Below I have provided excerpts from the Harmon and Holman on “modernism” and “modernist literature.” The term “modernism” has nothing to do with the time period in which a piece is written (i.e. not all contemporary pieces are modern).  “Modern literature”:

“[…] is centered in the experimental examination of the inner self”
“[…] protested against the nature of modern society”
“[…] explor[es] the private self through the stream of consciousness”
“[…] is writing marked by a strong and conscious break with tradition”
“It employs a distinctive kind of imagination that insists on having its general frame of reference within itself.”
“[…] [employs the viewpoint that] we create the world in the act of perceiving it”
“[…] implies […] a sense of alienation, loss, and despair”
“[…] rejects traditional values and assumptions, and it rejects equally the rhetoric by which they were sanctioned and communicated”
“[…] elevates the individual and the inward over the social and the outward, and it prefers the unconscious to the self-conscious”
“[…] revels in a dense and often unordered actuality as opposed to the practical and the systematic, and in exploring that actuality as it exists in the mind of the writer it has been richly experimental”

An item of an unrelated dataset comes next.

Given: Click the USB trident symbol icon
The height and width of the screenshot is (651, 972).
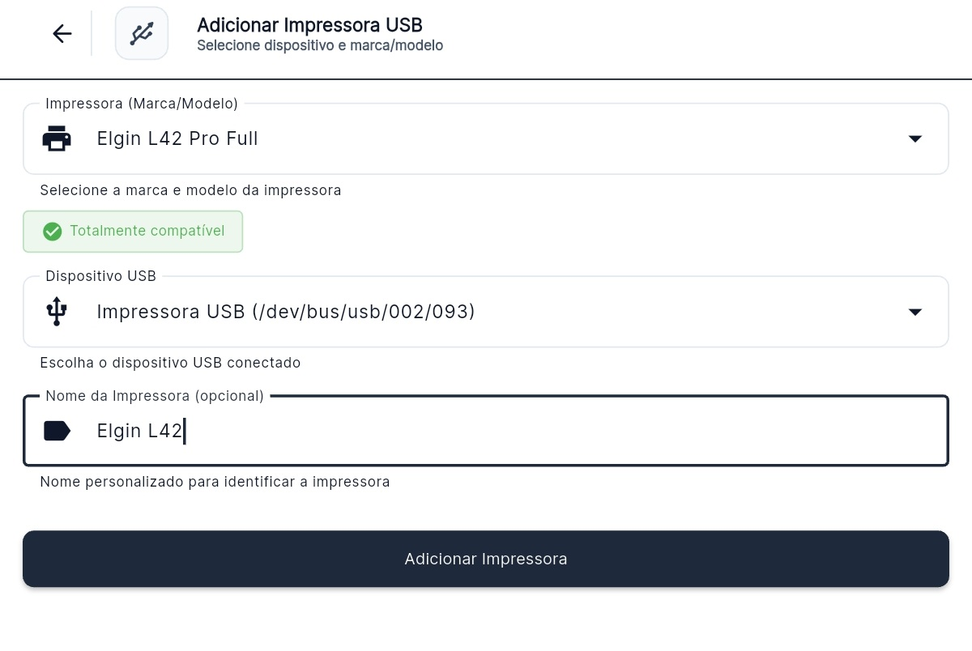Looking at the screenshot, I should 57,312.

Now, you’re going to need five notecards, one for each of the pieces that we’ve read this week (Woolf, Kafka, Faulkner, and Marquez) and then an extra for the final question at the end of this post.

On each notecard, make connections between the tenets of modernism and the piece you’re exploring.  Please note: we’ve dug into some pretty specific aspects of these pieces during our discussions—I’d rather see you focus on specifics than fill your notecard with broad, general statements that don’t really show a thorough read of the pieces.

After you’re done, answer this question on a separate notecard: What else have we read this year that you would consider modern?  Why?  (Don’t fall into the trap of picking a piece just because it matches one of the criteria above—make sure to choose based on a comprehensive view of the piece and the excerpts from the H & H).